Two weeks ago, an athletic, otherwise perfectly healthy 19 year-old man arrived at the emergency room at Temple University Hospital in Philadelphia.
"He had chest pains, he was sweaty, short of breath," said Dr. Robert McNamara, who heads the department of emergency medicine.
The patient was suffering a heart attack.
Tests, however, showed the man had none of the usual signs of an unhealthy heart or arteries.
The symptoms were extremely unusual for such a young person, said McNamara, who added they're typically seen in people who overdose on cocaine or speed. After further questioning, the patient admitted he'd been drinking a new type of beverage, which is growing in popularity, which combines high alcohol content with a large dose of caffeine.
"That was the only explanation we had," for the heart attack, said Dr.

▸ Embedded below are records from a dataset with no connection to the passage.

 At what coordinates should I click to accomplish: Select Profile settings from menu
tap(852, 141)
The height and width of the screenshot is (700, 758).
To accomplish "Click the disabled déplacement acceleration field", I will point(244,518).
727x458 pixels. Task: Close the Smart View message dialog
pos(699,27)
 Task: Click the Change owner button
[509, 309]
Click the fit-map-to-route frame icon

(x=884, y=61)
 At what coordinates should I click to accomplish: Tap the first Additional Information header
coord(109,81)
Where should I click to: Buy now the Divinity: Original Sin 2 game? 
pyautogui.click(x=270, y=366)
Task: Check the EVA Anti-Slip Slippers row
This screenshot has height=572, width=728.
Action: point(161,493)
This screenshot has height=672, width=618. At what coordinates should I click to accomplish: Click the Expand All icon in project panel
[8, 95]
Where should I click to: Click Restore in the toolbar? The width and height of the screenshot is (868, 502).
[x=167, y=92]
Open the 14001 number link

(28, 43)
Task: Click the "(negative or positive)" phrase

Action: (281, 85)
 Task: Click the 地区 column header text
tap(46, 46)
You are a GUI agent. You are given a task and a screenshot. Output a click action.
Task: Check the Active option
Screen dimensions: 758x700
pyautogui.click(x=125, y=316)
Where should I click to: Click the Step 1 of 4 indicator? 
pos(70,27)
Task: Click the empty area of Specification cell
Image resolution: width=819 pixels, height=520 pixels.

McNamara.
The drinks—with names like Joose, Torque and Four Loko-- come in large cans covered with colorful graphics that experts and some students say make the alcoholic beverages hard to tell apart from non-alcoholic ones. The drinks sell for about three dollars each.
Four Loko comes in a 23.5 ounce can that contains 2.82 ounces of alcohol, or 12 percent. Experts say you'd have to drink almost six cans of Bud Light beer, or 67.2 ounces, to get the same amount of alcohol.
The drinks also come with a jolt. The fruit punch-flavored Four Loko has 156 milligrams of caffeine. An eight ounce cup of coffee, by comparison, has about 100 milligrams of caffeine. "This is a dangerous product from what we've seen," Dr. McNamara said. "It doesn't have to be chronic use. I think it could happen to somebody on a first time use."
Dr. McNamara said he had never seen a case like this before. And he said he is now hearing from colleagues about similar cases. A growing number of doctors, lawmakers state and federal officials are warning of potentially serious health problems from the drinks, and some experts argue they are illegal under current federal law.
"It is a quick way to get drunk," said Bruce Goldberger, director of toxicology at the University of Florida College of Medicine. "It is popular among young folks. The marketing and packaging has so much to do with it."
Doctor Mary Claire O'Brien of Wake Forest University led a recent study on the effects of combining alcohol and caffeine. She found that compared to college students who drink only alcohol, students who drink booze mixed with energy drinks are twice as likely to be injured, require medical attention or ride with an intoxicated driver. Those students are also more than twice as likely to take advantage of someone sexually.
Why the difference?
O'Brien said mixing a depressant like alcohol with a caffeine stimulant is akin to stepping on the gas and brake of a car at the same time.
"They can't tell that they're drunk," said O'Brien, an associate professor of emergency medicine and public health. "What this behavior gets is a wide awake drunk."
Drinkers like University of Florida sophomore Daniel Patterson noticed the effects the first time he tried Four Loko.